Foto: Filipe Aguiar/O São Gonçalo
Foto: Filipe Aguiar/O São Gonçalo

A quantidade de jovens, muitos menores de idade, vendendo balas nas ruas e nos sinais de trânsito da região de Alcântara atingiu níveis de vergonha, desespero e revolta. Pelo menos na percepção de um morador de São Gonçalo que circula em Alcântara quase todos os dias desde 1989. Visto que não existem estatísticas oficiais a respeito da questão. O governo de José Luiz Nanci não produz estudos sobre a realidade local, nem incentiva projetos capazes de atacar os problemas do município com inteligência.

O olhar desses jovens, o quanto eles estão focados, é algo bastante peculiar. Parecem dominados pela necessidade de abordar as pessoas, motoristas e pedestres, e vender uma mariola, bala ou amendoim. Quando questionados sobre as vendas, se vão bem ou mal, a maioria tem uma resposta padrão para voltar sua atenção ao próximo cliente o mais rápido possível. Habilidade desenvolvida pela vontade de sobreviver, professora mais eficiente do que qualquer coaching da moda.


Não raro o dinheiro que conquistam nas ruas ajuda no sustento de famílias inteiras, como mostrou a série Os Invisíveis, do jornal O São Gonçalo, publicada em novembro do ano passado. Geralmente vendedor ambulante não foi a primeira opção profissional e os jovens não estão satisfeitos com a própria condição, forçada pelo desemprego e pela crise financeira.
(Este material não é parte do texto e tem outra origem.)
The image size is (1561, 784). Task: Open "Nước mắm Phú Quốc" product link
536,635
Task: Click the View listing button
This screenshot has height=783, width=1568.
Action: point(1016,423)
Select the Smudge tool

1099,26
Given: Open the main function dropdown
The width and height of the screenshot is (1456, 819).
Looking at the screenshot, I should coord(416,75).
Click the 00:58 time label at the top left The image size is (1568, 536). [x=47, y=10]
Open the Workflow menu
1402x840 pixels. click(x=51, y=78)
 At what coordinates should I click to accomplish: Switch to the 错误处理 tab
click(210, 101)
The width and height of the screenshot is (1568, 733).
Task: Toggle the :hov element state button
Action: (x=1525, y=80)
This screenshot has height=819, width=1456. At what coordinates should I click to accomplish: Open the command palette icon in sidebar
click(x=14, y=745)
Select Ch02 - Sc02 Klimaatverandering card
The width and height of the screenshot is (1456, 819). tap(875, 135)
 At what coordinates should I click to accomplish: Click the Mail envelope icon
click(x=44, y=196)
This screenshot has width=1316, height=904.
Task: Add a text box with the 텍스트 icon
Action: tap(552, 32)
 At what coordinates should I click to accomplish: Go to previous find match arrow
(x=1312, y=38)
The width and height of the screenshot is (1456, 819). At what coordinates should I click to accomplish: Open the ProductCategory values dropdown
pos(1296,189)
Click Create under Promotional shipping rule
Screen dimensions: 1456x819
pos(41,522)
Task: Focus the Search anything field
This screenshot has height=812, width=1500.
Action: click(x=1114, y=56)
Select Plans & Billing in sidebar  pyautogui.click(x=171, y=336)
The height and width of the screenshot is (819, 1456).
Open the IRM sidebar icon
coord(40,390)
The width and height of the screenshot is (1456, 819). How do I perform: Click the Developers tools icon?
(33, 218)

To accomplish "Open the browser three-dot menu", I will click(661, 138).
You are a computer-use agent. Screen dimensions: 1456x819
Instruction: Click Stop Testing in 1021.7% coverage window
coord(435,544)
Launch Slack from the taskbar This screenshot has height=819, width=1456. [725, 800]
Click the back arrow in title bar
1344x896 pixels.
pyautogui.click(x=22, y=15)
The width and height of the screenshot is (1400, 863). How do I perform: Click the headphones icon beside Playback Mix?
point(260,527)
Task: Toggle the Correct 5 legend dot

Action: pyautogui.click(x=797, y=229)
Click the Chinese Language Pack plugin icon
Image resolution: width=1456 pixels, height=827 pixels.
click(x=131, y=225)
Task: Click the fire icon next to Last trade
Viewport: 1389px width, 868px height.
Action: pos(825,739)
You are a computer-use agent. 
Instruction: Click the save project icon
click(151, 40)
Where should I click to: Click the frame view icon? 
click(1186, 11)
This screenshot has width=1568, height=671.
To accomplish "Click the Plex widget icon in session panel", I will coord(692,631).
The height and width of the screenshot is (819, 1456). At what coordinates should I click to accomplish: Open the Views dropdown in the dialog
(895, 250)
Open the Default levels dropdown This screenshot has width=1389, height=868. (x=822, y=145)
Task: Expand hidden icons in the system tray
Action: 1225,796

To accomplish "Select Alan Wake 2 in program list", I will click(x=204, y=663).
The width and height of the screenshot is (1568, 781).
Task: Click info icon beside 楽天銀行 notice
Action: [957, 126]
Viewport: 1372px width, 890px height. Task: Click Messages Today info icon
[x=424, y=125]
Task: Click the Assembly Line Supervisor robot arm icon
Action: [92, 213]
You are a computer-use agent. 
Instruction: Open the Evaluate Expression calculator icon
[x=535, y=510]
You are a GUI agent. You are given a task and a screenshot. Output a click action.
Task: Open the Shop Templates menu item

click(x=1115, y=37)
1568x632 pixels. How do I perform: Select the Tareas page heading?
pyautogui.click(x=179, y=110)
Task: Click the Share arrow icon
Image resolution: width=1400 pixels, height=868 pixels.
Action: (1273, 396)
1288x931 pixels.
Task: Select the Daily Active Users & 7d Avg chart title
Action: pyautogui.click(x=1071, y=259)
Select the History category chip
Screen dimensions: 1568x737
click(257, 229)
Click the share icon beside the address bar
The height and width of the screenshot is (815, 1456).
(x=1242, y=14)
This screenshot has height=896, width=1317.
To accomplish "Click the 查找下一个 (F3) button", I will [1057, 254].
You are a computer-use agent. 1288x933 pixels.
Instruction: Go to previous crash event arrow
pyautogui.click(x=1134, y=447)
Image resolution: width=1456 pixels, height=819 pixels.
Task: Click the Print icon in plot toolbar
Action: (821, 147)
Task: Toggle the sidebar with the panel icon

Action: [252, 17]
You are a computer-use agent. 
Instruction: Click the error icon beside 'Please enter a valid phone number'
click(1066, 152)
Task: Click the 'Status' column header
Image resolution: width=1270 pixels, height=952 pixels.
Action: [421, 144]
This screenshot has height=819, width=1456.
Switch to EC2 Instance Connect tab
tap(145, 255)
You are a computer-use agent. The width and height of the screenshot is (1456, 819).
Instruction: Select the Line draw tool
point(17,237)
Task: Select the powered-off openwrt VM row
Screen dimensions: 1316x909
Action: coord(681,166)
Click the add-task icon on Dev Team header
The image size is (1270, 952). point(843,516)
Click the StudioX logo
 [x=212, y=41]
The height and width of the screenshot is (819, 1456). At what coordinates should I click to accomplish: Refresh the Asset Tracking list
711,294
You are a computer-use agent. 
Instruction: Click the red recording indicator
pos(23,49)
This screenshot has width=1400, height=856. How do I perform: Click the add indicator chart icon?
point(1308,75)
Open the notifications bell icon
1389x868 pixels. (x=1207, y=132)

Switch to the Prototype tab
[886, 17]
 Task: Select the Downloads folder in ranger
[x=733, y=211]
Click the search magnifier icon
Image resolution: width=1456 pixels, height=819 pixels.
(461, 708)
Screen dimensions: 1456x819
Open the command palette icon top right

Em Alcântara, conversei com dois primos, João e Pedro, de 15 e 16 anos de idade, enquanto eles vendiam jujuba no estacionamento do supermercado Extra. O bairro onde moram é Trindade, mas o comércio forte e a grande circulação de pessoas em Alcântara atrai os adolescentes em busca de vendas melhores. Vendas que nem sempre acontecem. Na noite em que conversamos, um sábado, eles não tinham vendido o suficiente para comprar um pacote de fraldas descartáveis para o sobrinho de João, que estava a algumas dezenas de metros de nós. A irmã de João vendia mariola em outro ponto do bairro, segurando o filho bebê no colo.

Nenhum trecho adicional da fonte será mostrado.